Dans la préface (de loin la meilleure page du livre), Dutourd se plaint d’avoir été accusé de ressembler au crémier collabo qu’il dénonce… Bien curieuse polémique, en définitive, tant le trait de Dutourd me semble dénué de toute ambiguïté (d'autant que lui-même a été résistant et s'est évadé après sa capture). Le problème est même inverse : Dutourd dénonce avec tant de rage que le procédé finit par être louche. Il n’y aurait donc pas complaisance du romancier vis-à-vis de son personnage, mais caricature tellement poussée qu’elle en deviendrait douteuse.

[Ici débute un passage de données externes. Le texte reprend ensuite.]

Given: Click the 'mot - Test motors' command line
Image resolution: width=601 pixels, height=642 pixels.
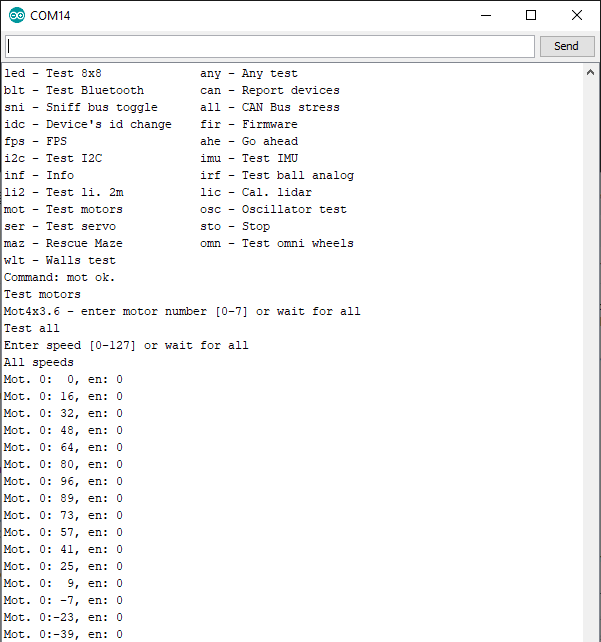Looking at the screenshot, I should [63, 209].
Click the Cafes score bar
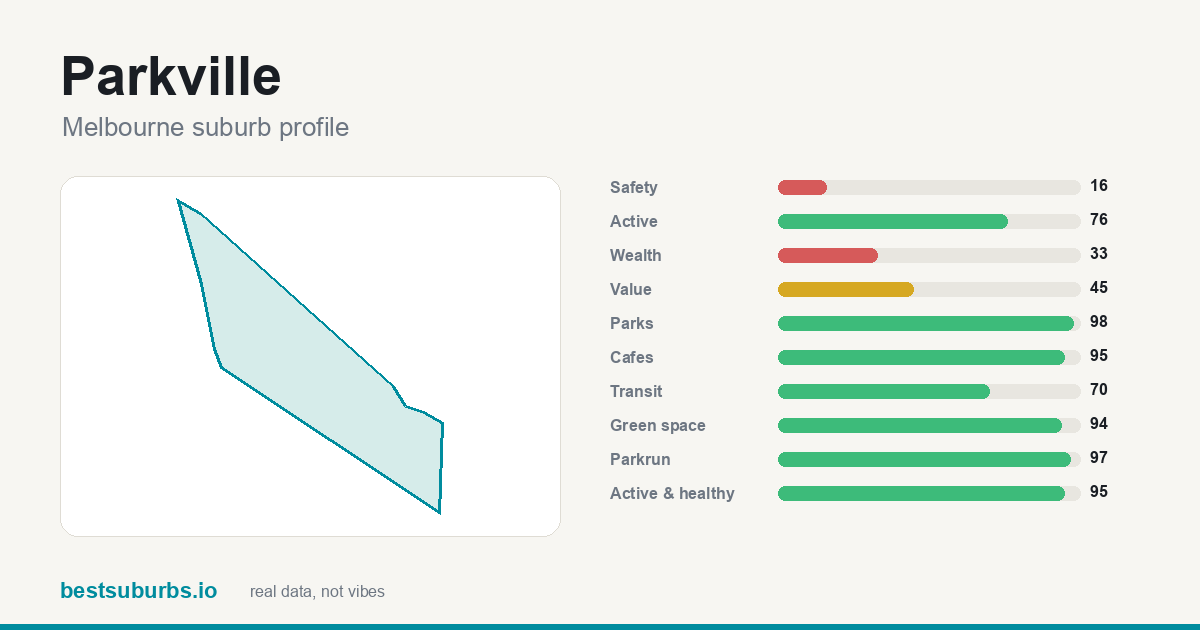Image resolution: width=1200 pixels, height=630 pixels. point(921,357)
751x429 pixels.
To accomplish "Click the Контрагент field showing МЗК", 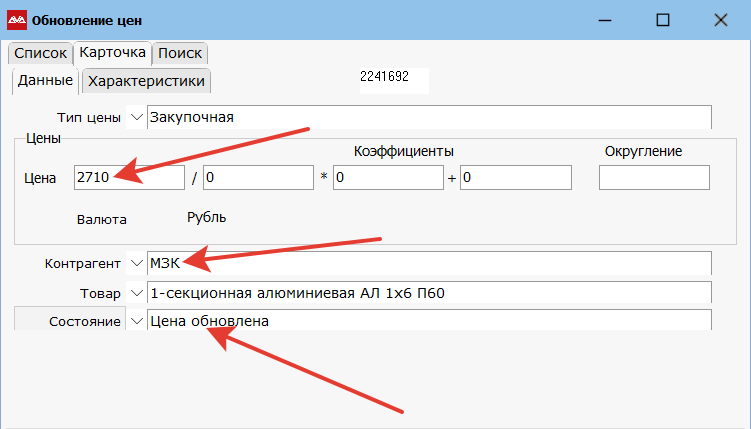I will [x=429, y=263].
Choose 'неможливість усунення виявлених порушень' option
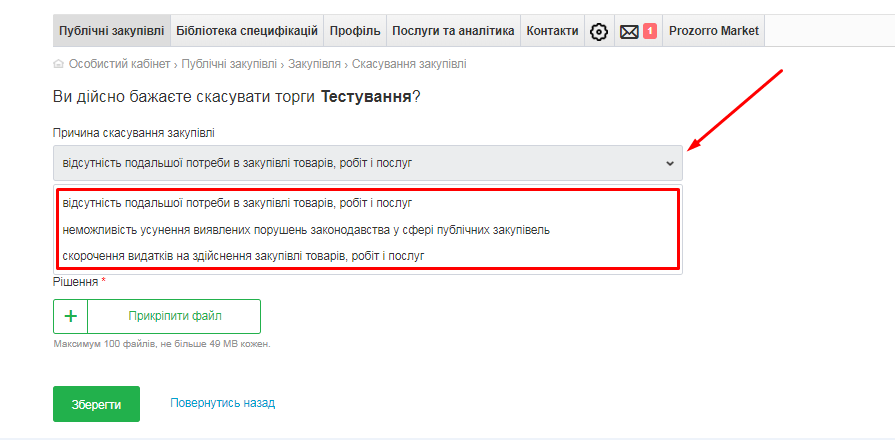The width and height of the screenshot is (895, 440). (x=306, y=230)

Le premier paragraphe de la préface fait mouche : Dutourd se moque de ceux qui identifient le romancier et son personnage. En l’occurrence, il a raison. Le seul problème, et cela complique singulièrement la donne, c’est que certains de ses écrits annexes ont apporté de l’eau au moulin de ceux qui l’accusaient d’être complice de son personnage.

« Corneille a tué son beau-père puisqu’il a peint Le Cid, et ensuite assassiné sa sœur puisqu’il a écrit Horace. Joli monsieur ! Cervantès se prenait pour un chevalier du Moyen Age car il a fait Don Quichotte. Victor Hugo était bagnard, sinon comment aurait-il eu l’idée de Jean Valjean ? Quand (sic) à Goethe, c’était le diable ; la preuve : il a imaginé Méphisto. » (Au bon beurre, préface)

Quoi qu’il en soit, il me paraît assez sain, en général, de poser comme préalable à la lecture d’un roman le fait que le romancier soit distinct de son personnage (la question ne pouvant jamais être tranchée, en fin de compte, autant prendre au pied de la lettre la mention : roman). N’écoutez pas Flaubert disant « Madame Bovary, c’est moi ! » Ce genre de propos ne réduit-il pas considérablement l’espace de liberté que représente encore le roman ?

jeudi 3 février 2011

Edouard Glissant à Tokyo


Patrick Chamoiseau & Edouard Glissant sur Obama
envoyé par Mediapart. - L'info video en direct.

Edouard Glissant, présenté par l’édition du Monde du 4 février comme « le chantre éloquent de la diversité, du métissage », vient tout juste de décéder. J’aimais certains de ses livres, marqués par une poésie sensuelle et luxuriante qui me rappelait celle de Saint-John Perse.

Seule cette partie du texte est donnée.